/equity_analysis

Second iteration of my equity backtesting pipeline

Primary LanguageRGNU General Public License v3.0GPL-3.0

Technical Document: A fully replicable Equity backtesting workflow

Project Purpose

This paper provides a working example of an equity backtest that has been conducted in R according to the principles of transparency and reproducability in research. It provides working code to conduct the full analysis chain of equity backtesting in a way that is totally automated and modifiable. The companion git repository to this paper can be cloned and, with minimal modifications, new backtests can be created that avoid the pitfalls of common statistical biases. It is hoped that this work will make quality research into the cross section of equity returns more accessible to practitioners.

Principles

This project favours transparency and customizability over ease of use. For a sophisticated, easy to use backtesting environment see Zipline or QSTrader.

This project aims to be -

  • Totally transparent in the flow and transformation of data
  • Low-level in terms of dependencies
  • Highly customizable
  • Easy to set up in any environment

Intended Audience

This project should be useful to:

  • Finance students at all levels wanting to conduct statistically rigorous equity backtests
  • Post graduates and academics looking to conduct research on a common platform to facilitate replication and peer review
  • Research professionals looking to build out an in-house backtesting environment for proprietary equity investment strategies
  • Equity researchers looking for a bridge between Excel-based research and R or python.

Included Data

This repository does not include any equity data, but it does include working scripts to automatically extract data from data vendors, and to save that data on a well-formed way. It is assumed that the user will acquire data using the scripts which have been included in this repository. This will only be possible if a user has access to the relevant data services - namely Bloomberg, DataStream or iNet.

Replication and Extension to other use cases

The only files that change between different backtests are alorgithm.R, which houses the portfolio weighting rules, and parameters.R, which houses the backtest parameters.

To replicate the results of a backtest using this codebase, simply clone this git repository to your computer, and run the the trade.R script.

To replicate the results of this paper on another equity index, change the index parameter in the parameters.R file to another index.
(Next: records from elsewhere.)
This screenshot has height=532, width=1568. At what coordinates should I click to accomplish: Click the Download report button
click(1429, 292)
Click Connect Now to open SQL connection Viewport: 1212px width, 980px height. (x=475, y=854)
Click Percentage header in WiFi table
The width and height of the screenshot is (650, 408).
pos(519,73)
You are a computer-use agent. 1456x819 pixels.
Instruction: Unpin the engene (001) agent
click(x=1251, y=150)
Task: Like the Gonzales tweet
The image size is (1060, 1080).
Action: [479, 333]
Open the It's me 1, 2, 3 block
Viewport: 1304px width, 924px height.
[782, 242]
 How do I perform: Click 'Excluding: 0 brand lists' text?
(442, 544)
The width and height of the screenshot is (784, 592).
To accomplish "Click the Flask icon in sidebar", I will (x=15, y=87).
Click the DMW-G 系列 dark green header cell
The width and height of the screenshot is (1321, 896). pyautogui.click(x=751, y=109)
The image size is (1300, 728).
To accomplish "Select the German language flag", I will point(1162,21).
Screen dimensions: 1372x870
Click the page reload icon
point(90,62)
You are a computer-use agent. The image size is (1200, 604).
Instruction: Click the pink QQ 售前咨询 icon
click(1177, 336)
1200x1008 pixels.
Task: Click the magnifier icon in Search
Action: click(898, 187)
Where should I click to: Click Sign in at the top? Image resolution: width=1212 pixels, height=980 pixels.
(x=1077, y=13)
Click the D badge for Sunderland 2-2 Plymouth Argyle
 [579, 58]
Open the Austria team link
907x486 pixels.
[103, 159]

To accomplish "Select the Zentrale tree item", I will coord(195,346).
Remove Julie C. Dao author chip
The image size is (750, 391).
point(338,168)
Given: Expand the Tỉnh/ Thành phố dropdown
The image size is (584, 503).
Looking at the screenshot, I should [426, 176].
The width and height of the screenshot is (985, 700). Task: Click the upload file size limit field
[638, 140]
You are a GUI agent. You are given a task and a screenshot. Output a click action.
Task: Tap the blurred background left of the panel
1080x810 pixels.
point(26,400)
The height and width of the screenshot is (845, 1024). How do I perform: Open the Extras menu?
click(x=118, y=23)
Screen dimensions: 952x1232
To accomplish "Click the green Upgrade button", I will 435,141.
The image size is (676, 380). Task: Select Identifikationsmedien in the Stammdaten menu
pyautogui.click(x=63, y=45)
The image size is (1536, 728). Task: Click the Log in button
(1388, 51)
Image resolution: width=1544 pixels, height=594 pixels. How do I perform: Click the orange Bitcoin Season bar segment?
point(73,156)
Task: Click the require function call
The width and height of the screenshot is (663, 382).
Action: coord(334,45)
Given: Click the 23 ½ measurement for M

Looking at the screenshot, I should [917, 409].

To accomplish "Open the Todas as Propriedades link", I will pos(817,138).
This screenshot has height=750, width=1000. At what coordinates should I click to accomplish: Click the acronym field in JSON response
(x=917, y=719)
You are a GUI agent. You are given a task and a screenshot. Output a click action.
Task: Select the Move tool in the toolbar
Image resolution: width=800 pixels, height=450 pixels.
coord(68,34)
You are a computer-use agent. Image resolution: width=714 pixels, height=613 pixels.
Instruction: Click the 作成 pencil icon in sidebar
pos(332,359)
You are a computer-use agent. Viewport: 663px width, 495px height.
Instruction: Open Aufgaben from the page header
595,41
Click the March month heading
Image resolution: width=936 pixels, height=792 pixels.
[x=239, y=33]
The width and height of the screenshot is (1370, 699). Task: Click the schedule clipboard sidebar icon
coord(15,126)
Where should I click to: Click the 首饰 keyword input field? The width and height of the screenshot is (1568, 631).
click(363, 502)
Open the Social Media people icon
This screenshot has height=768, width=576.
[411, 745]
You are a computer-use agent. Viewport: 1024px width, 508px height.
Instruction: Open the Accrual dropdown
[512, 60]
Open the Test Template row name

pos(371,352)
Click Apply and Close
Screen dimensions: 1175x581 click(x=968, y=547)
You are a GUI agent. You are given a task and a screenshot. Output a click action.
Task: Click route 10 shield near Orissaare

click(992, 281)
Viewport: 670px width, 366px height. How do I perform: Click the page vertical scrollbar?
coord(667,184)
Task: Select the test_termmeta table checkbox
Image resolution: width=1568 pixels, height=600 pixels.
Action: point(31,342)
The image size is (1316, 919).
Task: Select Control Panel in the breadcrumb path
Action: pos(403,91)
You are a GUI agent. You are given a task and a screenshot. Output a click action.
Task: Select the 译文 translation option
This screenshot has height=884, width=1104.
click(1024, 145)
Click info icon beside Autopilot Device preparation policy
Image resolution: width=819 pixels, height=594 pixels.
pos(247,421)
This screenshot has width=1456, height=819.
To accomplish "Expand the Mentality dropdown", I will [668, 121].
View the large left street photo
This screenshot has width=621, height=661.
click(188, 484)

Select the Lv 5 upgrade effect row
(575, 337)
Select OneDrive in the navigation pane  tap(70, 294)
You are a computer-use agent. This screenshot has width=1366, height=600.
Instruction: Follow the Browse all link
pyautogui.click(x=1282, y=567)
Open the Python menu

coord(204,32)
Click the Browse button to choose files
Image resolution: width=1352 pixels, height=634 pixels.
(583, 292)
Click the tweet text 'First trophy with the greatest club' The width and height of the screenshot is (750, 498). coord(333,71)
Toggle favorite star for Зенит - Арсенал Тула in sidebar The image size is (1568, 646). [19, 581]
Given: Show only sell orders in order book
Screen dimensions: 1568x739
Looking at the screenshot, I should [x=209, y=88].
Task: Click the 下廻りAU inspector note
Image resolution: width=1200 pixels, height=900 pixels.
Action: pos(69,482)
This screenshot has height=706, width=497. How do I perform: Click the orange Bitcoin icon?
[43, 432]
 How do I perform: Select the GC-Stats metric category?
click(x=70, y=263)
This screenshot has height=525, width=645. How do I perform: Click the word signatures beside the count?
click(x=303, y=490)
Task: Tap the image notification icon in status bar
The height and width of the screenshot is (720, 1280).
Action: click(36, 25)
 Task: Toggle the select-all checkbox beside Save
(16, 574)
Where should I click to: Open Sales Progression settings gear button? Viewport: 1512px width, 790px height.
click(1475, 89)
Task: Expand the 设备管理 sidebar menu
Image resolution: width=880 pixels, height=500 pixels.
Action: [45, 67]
To alter the algorithm, modify the compute_weights function in the algorithm.R script.

Code flow

The scripts in this repository are written in a procedural manner. That is, it is intended that parameters are set prior to execution and that the scripts are executed noninteractively. The code logic flows down each script in a linear manner wherever possible. This style facilitates the auditing of how data is manipulated as it flows through the code logic.

Data Pipeline

The data pipeline scripts can be run as in a standalone fashion. This facilitates spreading scripts across multiple machines, whic can be helpful when data vendor terminals are shared or on different machines. In such instances, the query scripts can be run on each terminal, and the logs can be copied across to a single logfile for downstream processing. Logfiles are timestamped to Unix time, so logs from different machines will sort correctly.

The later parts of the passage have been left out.